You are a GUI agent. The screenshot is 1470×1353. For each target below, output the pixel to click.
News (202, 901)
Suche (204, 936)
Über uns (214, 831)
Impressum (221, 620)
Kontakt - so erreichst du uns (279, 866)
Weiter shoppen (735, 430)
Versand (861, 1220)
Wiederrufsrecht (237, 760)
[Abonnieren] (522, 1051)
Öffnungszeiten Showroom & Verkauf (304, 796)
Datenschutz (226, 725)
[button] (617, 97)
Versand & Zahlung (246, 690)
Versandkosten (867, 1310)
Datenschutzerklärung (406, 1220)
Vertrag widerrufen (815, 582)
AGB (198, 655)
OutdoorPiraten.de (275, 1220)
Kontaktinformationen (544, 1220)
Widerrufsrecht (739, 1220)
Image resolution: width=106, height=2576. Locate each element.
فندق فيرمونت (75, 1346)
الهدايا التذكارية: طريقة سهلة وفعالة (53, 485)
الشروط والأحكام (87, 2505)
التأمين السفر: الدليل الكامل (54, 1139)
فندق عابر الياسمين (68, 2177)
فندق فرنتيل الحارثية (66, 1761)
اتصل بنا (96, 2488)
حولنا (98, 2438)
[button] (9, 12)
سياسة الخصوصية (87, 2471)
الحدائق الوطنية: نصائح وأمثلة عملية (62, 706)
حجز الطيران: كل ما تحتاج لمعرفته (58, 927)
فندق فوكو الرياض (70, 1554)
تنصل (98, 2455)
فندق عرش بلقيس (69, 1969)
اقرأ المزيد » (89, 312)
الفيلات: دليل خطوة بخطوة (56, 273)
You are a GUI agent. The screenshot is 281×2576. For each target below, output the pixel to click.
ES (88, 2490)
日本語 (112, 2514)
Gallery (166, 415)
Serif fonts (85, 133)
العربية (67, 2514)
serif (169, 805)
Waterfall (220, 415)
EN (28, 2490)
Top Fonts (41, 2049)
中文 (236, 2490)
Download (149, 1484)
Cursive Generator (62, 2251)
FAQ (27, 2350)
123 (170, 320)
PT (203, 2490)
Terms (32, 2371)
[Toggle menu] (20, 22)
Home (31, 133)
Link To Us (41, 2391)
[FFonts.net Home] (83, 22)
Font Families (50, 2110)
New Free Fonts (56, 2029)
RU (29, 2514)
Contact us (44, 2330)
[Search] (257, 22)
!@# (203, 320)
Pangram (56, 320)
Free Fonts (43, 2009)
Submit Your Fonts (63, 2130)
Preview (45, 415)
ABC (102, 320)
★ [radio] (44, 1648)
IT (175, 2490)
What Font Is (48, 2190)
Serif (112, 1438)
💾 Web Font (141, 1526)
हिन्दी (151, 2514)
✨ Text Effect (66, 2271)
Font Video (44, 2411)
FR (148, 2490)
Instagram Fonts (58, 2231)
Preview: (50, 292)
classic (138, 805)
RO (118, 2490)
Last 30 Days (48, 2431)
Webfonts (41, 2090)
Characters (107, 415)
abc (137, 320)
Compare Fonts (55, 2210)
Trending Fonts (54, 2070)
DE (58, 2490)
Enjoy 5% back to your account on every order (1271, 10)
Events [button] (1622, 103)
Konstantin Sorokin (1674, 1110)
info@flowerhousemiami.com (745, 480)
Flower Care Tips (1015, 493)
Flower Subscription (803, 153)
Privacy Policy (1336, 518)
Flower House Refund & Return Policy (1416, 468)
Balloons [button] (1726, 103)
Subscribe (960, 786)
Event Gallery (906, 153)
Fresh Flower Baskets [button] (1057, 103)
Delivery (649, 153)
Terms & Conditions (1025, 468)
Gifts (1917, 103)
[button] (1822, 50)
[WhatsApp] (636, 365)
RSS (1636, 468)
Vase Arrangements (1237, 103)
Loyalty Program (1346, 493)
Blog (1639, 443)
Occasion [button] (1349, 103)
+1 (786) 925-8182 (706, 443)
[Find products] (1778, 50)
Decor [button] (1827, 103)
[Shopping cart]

### Requirements
Please rewrite the material above, changing "GUI agent" to "screen assistant" wherever it occurs and keeping everything else the same.

### Full response
You are a screen assistant. The screenshot is 1470×1353. For each target below, output the pixel to click.
News (202, 901)
Suche (204, 936)
Über uns (214, 831)
Impressum (221, 620)
Kontakt - so erreichst du uns (279, 866)
Weiter shoppen (735, 430)
Versand (861, 1220)
Wiederrufsrecht (237, 760)
[Abonnieren] (522, 1051)
Öffnungszeiten Showroom & Verkauf (304, 796)
Datenschutz (226, 725)
[button] (617, 97)
Versand & Zahlung (246, 690)
Versandkosten (867, 1310)
Datenschutzerklärung (406, 1220)
Vertrag widerrufen (815, 582)
AGB (198, 655)
OutdoorPiraten.de (275, 1220)
Kontaktinformationen (544, 1220)
Widerrufsrecht (739, 1220)
Image resolution: width=106, height=2576. Locate each element.
فندق فيرمونت (75, 1346)
الهدايا التذكارية: طريقة سهلة وفعالة (53, 485)
الشروط والأحكام (87, 2505)
التأمين السفر: الدليل الكامل (54, 1139)
فندق عابر الياسمين (68, 2177)
فندق فرنتيل الحارثية (66, 1761)
اتصل بنا (96, 2488)
حولنا (98, 2438)
[button] (9, 12)
سياسة الخصوصية (87, 2471)
الحدائق الوطنية: نصائح وأمثلة عملية (62, 706)
حجز الطيران: كل ما تحتاج لمعرفته (58, 927)
فندق فوكو الرياض (70, 1554)
تنصل (98, 2455)
فندق عرش بلقيس (69, 1969)
اقرأ المزيد » (89, 312)
الفيلات: دليل خطوة بخطوة (56, 273)
You are a screen assistant. The screenshot is 281×2576. For each target below, output the pixel to click.
ES (88, 2490)
日本語 (112, 2514)
Gallery (166, 415)
Serif fonts (85, 133)
العربية (67, 2514)
serif (169, 805)
Waterfall (220, 415)
EN (28, 2490)
Top Fonts (41, 2049)
中文 (236, 2490)
Download (149, 1484)
Cursive Generator (62, 2251)
FAQ (27, 2350)
123 (170, 320)
PT (203, 2490)
Terms (32, 2371)
[Toggle menu] (20, 22)
Home (31, 133)
Link To Us (41, 2391)
[FFonts.net Home] (83, 22)
Font Families (50, 2110)
New Free Fonts (56, 2029)
RU (29, 2514)
Contact us (44, 2330)
[Search] (257, 22)
!@# (203, 320)
Pangram (56, 320)
Free Fonts (43, 2009)
Submit Your Fonts (63, 2130)
Preview (45, 415)
ABC (102, 320)
★ [radio] (44, 1648)
IT (175, 2490)
What Font Is (48, 2190)
Serif (112, 1438)
💾 Web Font (141, 1526)
हिन्दी (151, 2514)
✨ Text Effect (66, 2271)
Font Video (44, 2411)
FR (148, 2490)
Instagram Fonts (58, 2231)
Preview: (50, 292)
classic (138, 805)
RO (118, 2490)
Last 30 Days (48, 2431)
Webfonts (41, 2090)
Characters (107, 415)
abc (137, 320)
Compare Fonts (55, 2210)
Trending Fonts (54, 2070)
DE (58, 2490)
Enjoy 5% back to your account on every order (1271, 10)
Events [button] (1622, 103)
Konstantin Sorokin (1674, 1110)
info@flowerhousemiami.com (745, 480)
Flower Care Tips (1015, 493)
Flower Subscription (803, 153)
Privacy Policy (1336, 518)
Flower House Refund & Return Policy (1416, 468)
Balloons [button] (1726, 103)
Subscribe (960, 786)
Event Gallery (906, 153)
Fresh Flower Baskets [button] (1057, 103)
Delivery (649, 153)
Terms & Conditions (1025, 468)
Gifts (1917, 103)
[button] (1822, 50)
[WhatsApp] (636, 365)
RSS (1636, 468)
Vase Arrangements (1237, 103)
Loyalty Program (1346, 493)
Blog (1639, 443)
Occasion [button] (1349, 103)
+1 (786) 925-8182 (706, 443)
[Find products] (1778, 50)
Decor [button] (1827, 103)
[Shopping cart]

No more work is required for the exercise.